■ TRY IT: Your task is to quote the records from their first line through the line containing "Expand the Deflection", with nothing added or left out.

Collection entries
§

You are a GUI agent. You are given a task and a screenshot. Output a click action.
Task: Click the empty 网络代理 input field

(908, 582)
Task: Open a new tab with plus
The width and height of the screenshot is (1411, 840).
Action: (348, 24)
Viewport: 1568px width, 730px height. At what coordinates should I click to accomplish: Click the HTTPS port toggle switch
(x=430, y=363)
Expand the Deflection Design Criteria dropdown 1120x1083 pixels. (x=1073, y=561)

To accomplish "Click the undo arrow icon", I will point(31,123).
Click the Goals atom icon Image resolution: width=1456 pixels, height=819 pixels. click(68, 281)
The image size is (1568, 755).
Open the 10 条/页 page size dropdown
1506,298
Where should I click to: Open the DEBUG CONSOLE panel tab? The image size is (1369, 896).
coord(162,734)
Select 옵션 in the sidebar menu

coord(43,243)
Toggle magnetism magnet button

§

■ SOLUTION FOR THIS EXERCISE:
You are a GUI agent. You are given a task and a screenshot. Output a click action.
Task: Click the empty 网络代理 input field

(908, 582)
Task: Open a new tab with plus
The width and height of the screenshot is (1411, 840).
Action: (348, 24)
Viewport: 1568px width, 730px height. At what coordinates should I click to accomplish: Click the HTTPS port toggle switch
(x=430, y=363)
Expand the Deflection Design Criteria dropdown 1120x1083 pixels. (x=1073, y=561)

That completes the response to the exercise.